Multiple issues after upgrade to v0.8.0

[meier-christoph]

We are using github enterprise on prem with runner groups running on kubernetes using actions-runner-controller. We are not using the official runner images i.e. ghcr.io/actions/actions-runner:latest but instead are building our own using fedora as base image.

I understand that this may not be the way you expect this to be used but so far it worked really well. Our kubernetes cluster doesn't have access to the internet so we installed all the build dependencies inside the runner image to work around this limitation.

Most of our builds are running inside this runner image juste fine, only a few are using actions which spawn additional containers.

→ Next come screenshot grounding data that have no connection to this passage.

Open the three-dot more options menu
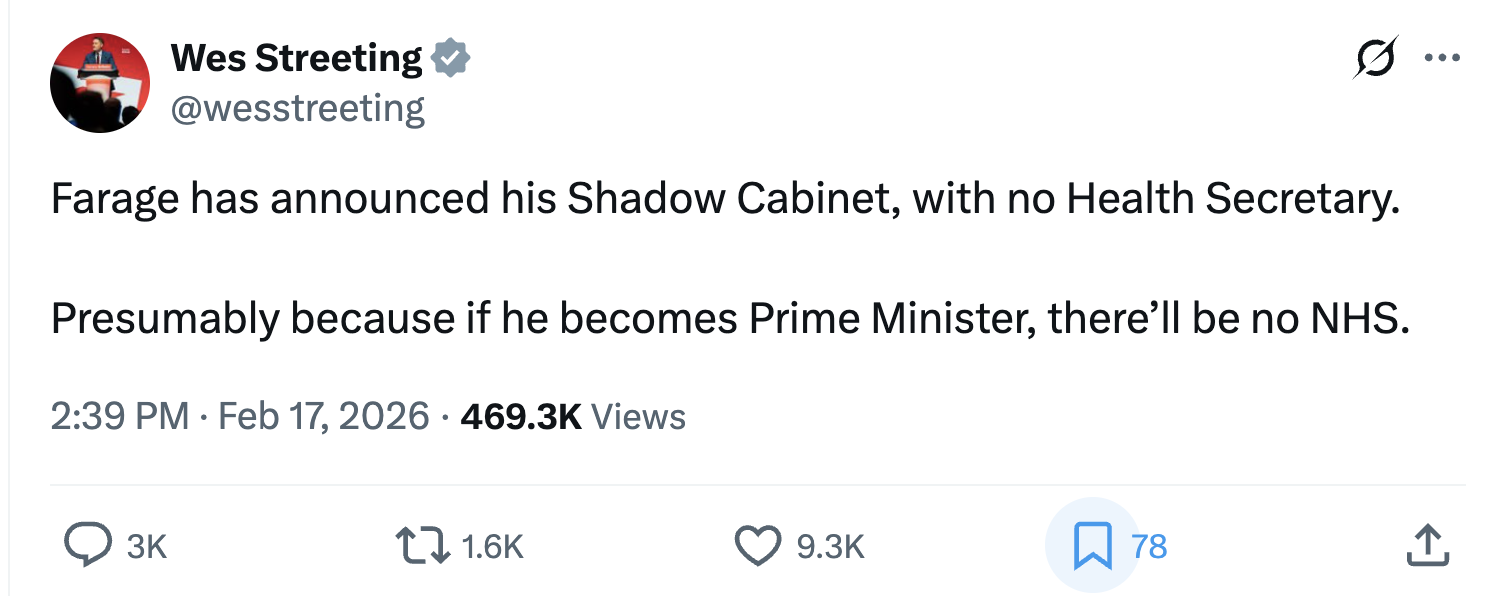This screenshot has width=1492, height=596. 1442,58
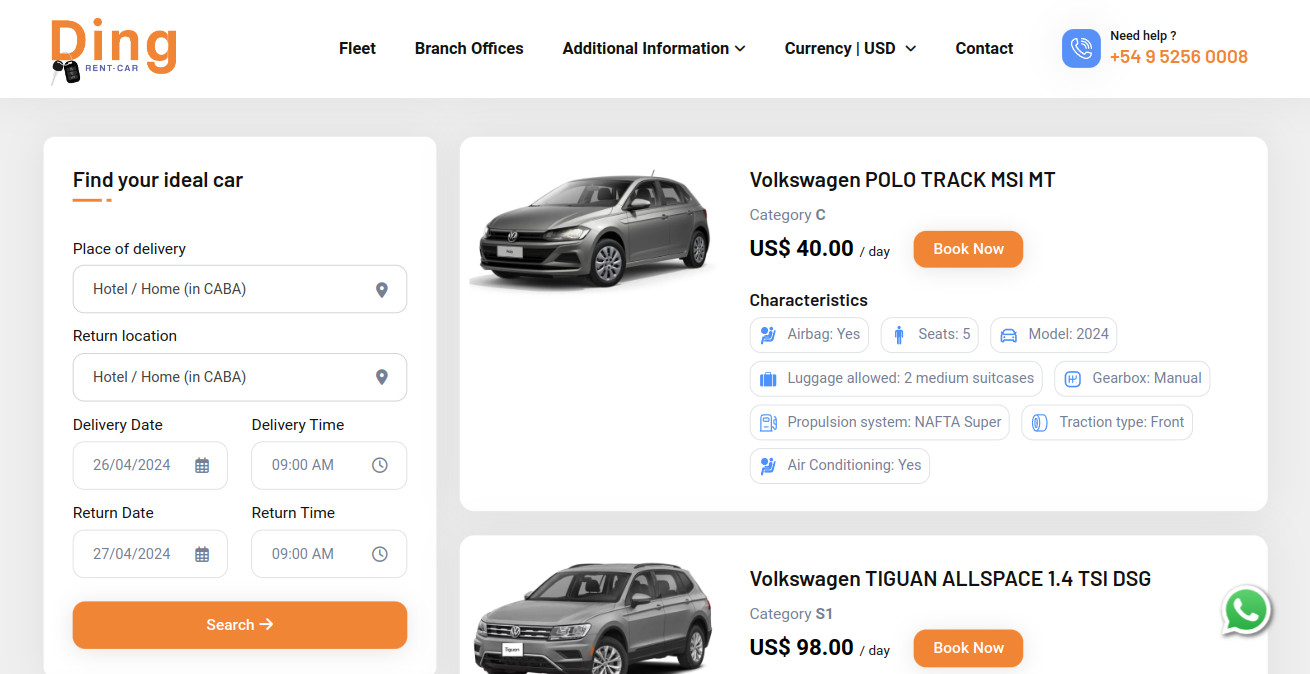Book the Volkswagen Tiguan Allspace
The height and width of the screenshot is (674, 1310).
coord(968,648)
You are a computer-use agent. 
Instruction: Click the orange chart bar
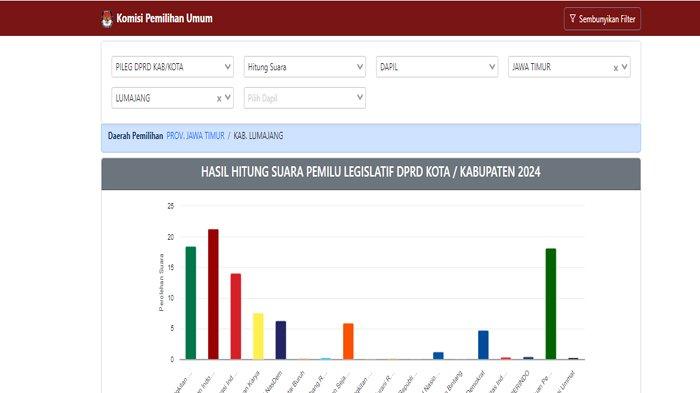348,341
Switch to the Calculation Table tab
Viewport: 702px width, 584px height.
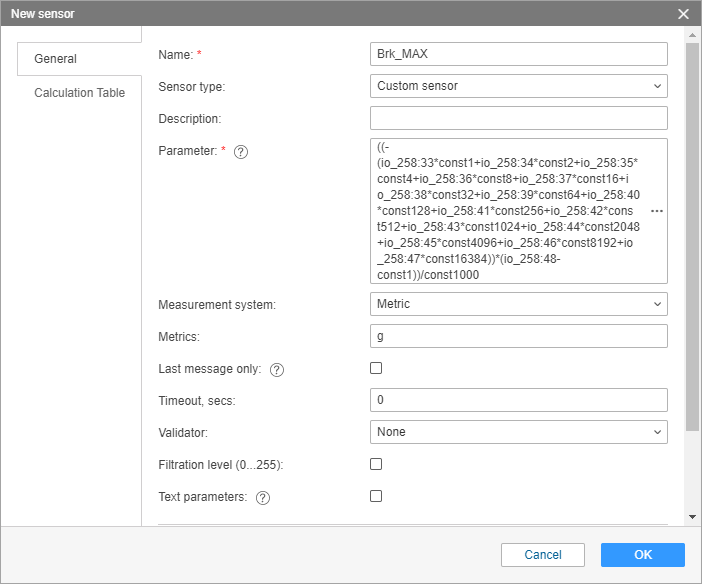[x=80, y=93]
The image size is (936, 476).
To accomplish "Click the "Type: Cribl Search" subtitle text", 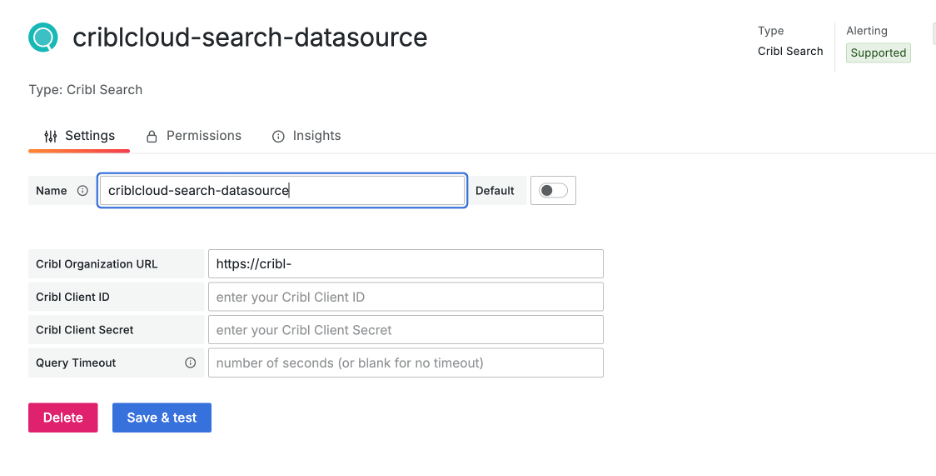I will (x=85, y=90).
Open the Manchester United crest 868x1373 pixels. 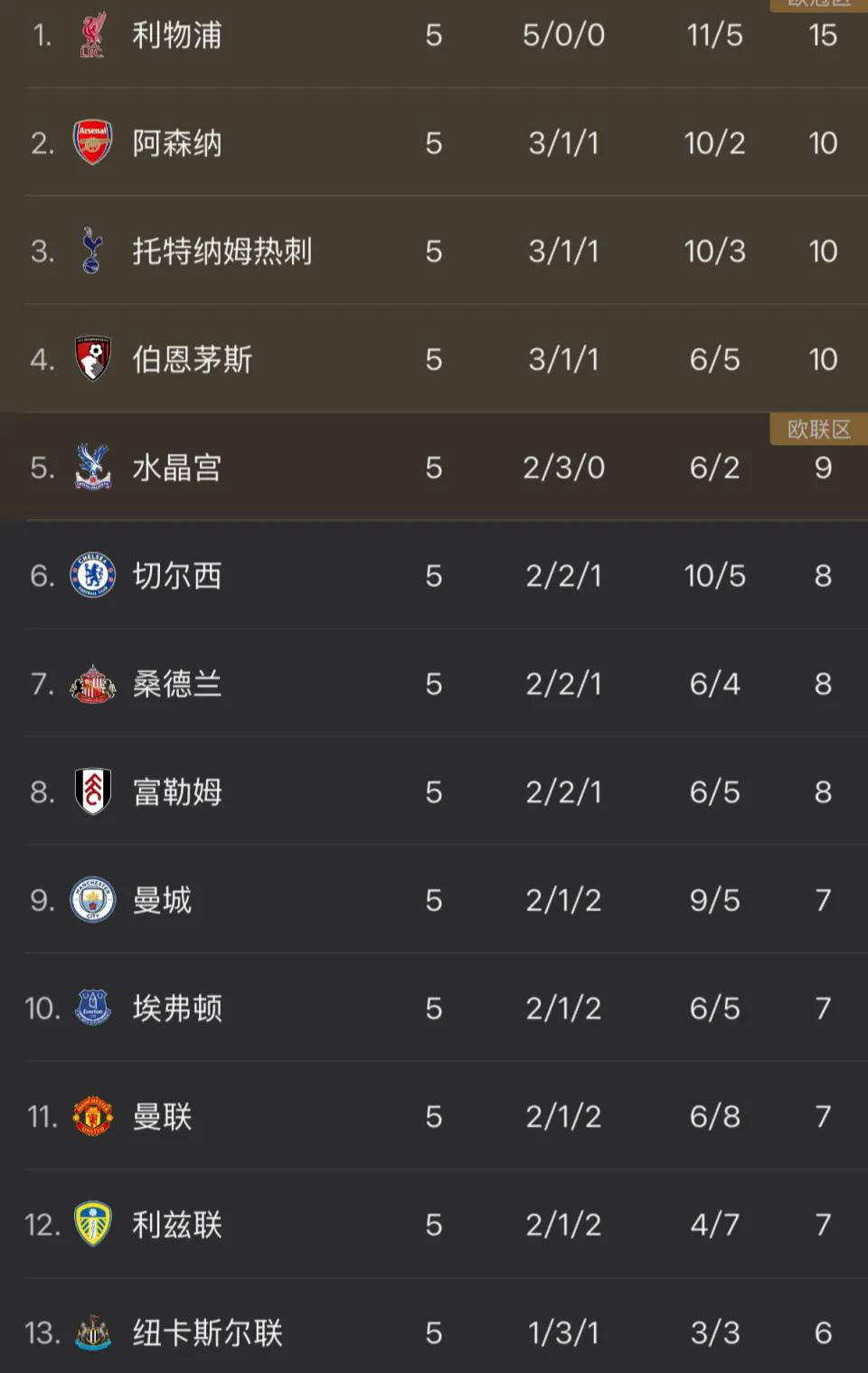92,1116
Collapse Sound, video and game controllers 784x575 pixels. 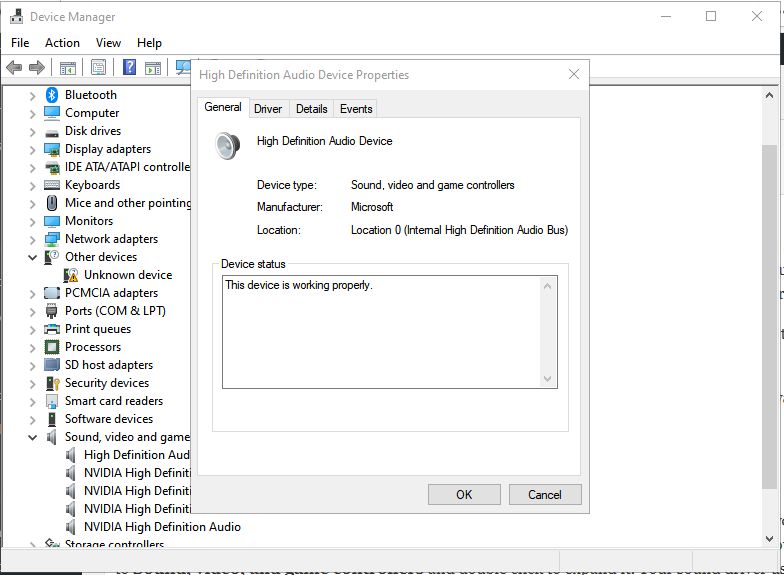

After we upgraded the container hooks to v0.8.0 we had multiple issues. We managed to work around some but in the end had to rollback to v0.7.0

Below is a snipper of the pod that is created during the build :

initContainers:
    - command:
        - bash
        - -c
        - sudo cp $(which sh) /mnt/externals/sh         && sudo cp $(which tail)
          /mnt/externals/tail         && sudo cp $(which env)
          /mnt/externals/env         && sudo chmod -R 777 /mnt/externals
      name: fs-init
      securityContext:
        privileged: true
        runAsGroup: 1001
        runAsUser: 1001

As you can see the initContainer requires sudo but we don't typically allow our user in the runner to run anything as sudo. Despite our concerns we decided to make the change in our runner images to move ahead.

We also couldn't find a way to change the securityContext for these pods so we had to make some more changes to the runner for this to work.

In the end the initContainer managed to copy the files into the volume.

After that the actual container was failing. In this particular case we are building a dotnet app using mcr.microsoft.com/dotnet/sdk:8.0 from Microsoft. Below is the exact error we got during the build :

/__e/tail: /lib/x86_64-linux-gnu/libc.so.6: version `GLIBC_2.38' not found (required by /__e/tail)

I believe you are using debian as base for the official runner images, maybe tail on debian doesn't need the same libraries. I also have no idea what microsoft has installed in the dotnet image or what base image they are using.

Lets imagine that this step uses a distroless container e.g. a golang executable using scratch as base image. Would this technique still work ? Maybe if sh, env and tail are statically linked it could but does this even exists ?

At this point I am in way above my knowledge and expertise so we gave up and rolled back to v0.7.0 which worked fine.